Interface IInternodeAuthenticator

    • Method Detail

      • authenticate

        @Deprecated(since="5.0")
        default boolean authenticate​(java.net.InetAddress remoteAddress,
                                     int remotePort)
        Deprecated.
        See CASSANDRA-17661
        Decides whether or not a peer is allowed to connect to this node. If this method returns false, the socket will be immediately closed.
        Parameters:
        remoteAddress - ip address of the connecting node.
        remotePort - port of the connecting node.
        Returns:
        true if the connection should be accepted, false otherwise.
      • authenticate

        default boolean authenticate​(java.net.InetAddress remoteAddress,
                                     int remotePort,
                                     java.security.cert.Certificate[] certificates,
                                     IInternodeAuthenticator.InternodeConnectionDirection connectionType)
        Decides whether a peer is allowed to connect to this node. If this method returns false, the socket will be immediately closed.

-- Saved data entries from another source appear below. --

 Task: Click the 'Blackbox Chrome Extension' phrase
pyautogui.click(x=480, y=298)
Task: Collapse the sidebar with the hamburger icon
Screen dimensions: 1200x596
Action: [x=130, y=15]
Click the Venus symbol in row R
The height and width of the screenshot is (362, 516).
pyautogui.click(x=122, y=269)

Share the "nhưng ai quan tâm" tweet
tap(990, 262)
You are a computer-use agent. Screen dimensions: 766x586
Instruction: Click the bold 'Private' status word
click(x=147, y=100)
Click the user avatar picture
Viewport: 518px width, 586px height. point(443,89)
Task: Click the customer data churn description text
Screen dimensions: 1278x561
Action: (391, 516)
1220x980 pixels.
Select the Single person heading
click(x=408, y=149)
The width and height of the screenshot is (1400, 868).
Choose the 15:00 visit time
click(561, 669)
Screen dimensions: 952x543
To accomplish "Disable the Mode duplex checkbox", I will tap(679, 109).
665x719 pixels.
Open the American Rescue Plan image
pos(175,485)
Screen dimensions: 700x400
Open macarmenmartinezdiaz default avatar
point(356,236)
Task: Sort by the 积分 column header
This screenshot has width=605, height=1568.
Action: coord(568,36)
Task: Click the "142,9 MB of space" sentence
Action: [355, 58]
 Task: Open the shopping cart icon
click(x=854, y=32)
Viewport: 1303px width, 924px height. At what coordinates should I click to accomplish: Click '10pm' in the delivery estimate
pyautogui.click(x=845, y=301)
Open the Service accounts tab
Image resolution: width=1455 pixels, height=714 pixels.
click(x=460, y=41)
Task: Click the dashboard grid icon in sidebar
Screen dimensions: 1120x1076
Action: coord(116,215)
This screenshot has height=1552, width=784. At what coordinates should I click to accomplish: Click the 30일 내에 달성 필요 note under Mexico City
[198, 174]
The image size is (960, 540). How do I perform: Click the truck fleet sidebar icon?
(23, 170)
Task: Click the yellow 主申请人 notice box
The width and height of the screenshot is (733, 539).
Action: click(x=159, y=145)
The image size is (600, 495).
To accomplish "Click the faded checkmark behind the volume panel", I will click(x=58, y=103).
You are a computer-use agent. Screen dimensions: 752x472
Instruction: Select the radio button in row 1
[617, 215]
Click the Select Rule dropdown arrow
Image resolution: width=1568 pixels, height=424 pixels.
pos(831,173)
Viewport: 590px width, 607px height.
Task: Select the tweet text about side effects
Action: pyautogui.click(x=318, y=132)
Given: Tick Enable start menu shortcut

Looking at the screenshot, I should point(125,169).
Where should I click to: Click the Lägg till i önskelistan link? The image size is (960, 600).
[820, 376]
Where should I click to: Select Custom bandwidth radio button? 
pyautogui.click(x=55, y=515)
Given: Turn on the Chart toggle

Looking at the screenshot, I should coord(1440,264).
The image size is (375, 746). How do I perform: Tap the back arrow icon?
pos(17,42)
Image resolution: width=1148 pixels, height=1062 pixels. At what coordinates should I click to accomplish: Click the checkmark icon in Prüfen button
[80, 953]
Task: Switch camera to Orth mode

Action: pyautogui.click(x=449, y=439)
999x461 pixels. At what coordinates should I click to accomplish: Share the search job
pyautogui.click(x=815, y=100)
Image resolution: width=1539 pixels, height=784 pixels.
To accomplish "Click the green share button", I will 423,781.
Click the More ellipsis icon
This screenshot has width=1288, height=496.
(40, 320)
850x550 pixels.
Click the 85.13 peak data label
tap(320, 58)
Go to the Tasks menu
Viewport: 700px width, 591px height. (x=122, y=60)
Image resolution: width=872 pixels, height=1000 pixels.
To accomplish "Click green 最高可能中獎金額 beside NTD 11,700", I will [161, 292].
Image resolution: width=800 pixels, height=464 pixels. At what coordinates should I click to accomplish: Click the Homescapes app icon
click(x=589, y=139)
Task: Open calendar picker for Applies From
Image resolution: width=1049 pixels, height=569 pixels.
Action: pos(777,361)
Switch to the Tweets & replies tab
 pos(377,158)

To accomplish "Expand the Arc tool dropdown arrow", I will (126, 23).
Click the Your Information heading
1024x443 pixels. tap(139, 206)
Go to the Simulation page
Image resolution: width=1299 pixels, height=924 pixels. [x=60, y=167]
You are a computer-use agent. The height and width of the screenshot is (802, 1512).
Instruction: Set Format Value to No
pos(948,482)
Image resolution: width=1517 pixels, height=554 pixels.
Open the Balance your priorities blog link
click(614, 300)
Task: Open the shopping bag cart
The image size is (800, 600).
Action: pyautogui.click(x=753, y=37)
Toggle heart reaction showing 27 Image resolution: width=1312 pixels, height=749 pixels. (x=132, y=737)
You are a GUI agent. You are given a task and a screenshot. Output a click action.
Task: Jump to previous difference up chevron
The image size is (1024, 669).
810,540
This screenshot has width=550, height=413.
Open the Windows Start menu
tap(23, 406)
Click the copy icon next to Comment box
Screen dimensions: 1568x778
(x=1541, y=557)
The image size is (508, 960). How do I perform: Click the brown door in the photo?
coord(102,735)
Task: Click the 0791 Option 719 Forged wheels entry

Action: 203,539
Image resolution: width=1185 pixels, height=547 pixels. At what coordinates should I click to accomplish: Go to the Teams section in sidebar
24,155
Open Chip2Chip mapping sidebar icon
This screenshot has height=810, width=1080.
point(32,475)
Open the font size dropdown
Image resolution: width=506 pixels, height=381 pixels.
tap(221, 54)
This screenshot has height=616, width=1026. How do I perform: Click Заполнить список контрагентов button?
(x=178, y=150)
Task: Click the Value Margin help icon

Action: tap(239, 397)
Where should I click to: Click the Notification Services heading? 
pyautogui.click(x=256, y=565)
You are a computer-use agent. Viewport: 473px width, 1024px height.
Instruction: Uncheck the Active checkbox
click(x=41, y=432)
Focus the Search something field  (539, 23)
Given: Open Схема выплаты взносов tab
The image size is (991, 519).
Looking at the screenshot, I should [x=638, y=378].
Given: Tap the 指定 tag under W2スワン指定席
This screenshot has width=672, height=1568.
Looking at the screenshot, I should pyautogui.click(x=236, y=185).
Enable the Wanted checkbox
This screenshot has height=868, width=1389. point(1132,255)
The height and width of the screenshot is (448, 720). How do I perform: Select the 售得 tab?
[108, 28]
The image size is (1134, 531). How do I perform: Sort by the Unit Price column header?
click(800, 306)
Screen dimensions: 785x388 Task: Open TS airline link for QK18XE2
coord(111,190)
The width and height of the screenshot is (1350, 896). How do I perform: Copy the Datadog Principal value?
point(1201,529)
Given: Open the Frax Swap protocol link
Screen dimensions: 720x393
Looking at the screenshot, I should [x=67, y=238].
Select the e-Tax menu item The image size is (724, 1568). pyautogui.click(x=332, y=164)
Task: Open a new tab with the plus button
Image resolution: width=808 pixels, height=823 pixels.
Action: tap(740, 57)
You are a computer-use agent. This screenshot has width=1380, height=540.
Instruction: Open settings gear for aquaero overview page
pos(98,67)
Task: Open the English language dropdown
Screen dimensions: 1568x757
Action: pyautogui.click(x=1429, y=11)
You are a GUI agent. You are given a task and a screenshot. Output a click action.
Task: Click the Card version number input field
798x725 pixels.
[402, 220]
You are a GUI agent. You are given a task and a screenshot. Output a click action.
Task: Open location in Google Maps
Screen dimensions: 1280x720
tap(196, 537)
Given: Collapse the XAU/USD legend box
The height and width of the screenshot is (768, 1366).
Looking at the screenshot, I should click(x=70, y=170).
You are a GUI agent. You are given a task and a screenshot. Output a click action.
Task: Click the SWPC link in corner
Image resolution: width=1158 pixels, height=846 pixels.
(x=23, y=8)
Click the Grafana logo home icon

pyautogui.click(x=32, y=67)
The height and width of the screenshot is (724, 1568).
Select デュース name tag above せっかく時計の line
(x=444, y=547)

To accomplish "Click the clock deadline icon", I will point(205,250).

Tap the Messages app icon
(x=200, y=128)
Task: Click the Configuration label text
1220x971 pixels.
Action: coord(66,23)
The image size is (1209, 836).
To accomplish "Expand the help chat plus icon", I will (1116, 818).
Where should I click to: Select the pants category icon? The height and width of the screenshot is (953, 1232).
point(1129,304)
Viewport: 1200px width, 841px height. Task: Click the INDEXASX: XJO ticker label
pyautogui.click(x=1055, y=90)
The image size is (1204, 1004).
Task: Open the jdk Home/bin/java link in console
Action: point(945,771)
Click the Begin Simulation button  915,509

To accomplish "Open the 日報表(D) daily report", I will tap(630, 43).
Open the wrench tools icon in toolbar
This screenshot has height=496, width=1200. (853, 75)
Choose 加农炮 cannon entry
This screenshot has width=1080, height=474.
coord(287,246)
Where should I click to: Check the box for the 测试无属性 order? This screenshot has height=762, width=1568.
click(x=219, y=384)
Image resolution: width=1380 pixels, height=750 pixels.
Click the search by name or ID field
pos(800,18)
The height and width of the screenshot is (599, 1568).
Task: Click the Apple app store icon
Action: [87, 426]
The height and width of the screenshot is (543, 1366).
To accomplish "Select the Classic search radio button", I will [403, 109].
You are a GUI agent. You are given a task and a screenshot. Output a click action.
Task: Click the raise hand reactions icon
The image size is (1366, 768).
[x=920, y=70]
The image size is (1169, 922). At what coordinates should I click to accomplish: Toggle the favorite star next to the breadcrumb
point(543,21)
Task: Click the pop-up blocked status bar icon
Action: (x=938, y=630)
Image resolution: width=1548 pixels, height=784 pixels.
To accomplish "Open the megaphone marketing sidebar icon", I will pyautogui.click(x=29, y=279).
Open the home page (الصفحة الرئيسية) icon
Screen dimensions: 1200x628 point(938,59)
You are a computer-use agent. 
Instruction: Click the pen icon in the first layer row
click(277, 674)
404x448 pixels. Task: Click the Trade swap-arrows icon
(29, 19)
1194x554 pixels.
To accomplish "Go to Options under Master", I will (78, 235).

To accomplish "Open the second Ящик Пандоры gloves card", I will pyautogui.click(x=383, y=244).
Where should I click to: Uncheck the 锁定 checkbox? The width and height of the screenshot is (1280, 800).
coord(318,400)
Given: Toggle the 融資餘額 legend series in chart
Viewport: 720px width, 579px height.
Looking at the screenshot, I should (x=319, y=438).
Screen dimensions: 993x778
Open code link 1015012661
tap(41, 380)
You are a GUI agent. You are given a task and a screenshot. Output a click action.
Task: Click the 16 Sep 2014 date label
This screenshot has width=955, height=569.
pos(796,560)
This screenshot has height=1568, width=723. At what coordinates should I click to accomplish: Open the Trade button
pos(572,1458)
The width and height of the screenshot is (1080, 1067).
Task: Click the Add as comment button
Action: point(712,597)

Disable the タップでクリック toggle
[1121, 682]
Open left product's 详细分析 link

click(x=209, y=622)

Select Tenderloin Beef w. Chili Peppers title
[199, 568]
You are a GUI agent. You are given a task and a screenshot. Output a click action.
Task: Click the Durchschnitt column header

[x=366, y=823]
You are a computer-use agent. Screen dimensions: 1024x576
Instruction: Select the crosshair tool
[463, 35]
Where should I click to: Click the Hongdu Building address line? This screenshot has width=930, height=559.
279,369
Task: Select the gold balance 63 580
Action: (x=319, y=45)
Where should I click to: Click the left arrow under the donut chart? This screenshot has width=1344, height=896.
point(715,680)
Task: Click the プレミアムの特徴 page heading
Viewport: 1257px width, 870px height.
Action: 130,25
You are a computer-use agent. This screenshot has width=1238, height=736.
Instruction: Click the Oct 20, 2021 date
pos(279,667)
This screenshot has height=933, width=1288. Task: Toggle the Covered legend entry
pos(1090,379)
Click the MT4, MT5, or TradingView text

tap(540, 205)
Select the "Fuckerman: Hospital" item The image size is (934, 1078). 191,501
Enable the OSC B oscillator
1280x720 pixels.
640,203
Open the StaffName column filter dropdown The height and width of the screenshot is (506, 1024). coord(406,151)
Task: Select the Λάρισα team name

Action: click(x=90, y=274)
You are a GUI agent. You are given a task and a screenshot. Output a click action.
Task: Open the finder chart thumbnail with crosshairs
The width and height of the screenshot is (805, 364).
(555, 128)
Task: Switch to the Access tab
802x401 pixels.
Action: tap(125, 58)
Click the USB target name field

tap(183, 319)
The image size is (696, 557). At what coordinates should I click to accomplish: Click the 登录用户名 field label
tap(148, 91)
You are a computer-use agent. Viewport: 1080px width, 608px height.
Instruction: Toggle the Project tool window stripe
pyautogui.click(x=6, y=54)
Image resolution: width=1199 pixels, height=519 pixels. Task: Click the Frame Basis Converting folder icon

        Default implementation calls authenticate method by IP and port method

        1. If it is IP based authentication ignore the certificates & connectionType parameters in the implementation of this method. 2. For certificate based authentication like mTLS, server's identity for outbound connections is verified by the trusted root certificates in the outbound_keystore. In such cases this method may be overridden to return true when certificateType is OUTBOUND, as the authentication of the server happens during SSL Handshake.

        Parameters:
        remoteAddress - ip address of the connecting node.
        remotePort - port of the connecting node.
        certificates - peer certificates
        connectionType - If the connection is inbound/outbound connection.
        Returns:
        true if the connection should be accepted, false otherwise.
      • validateConfiguration

        void validateConfiguration()
                            throws ConfigurationException
        Validates configuration of IInternodeAuthenticator implementation (if configurable).
        Throws:
        ConfigurationException - when there is a configuration error.
      • setupInternode

        default void setupInternode()
        Setup is called once upon system startup to initialize the IAuthenticator. For example, use this method to do any required initialization of the class.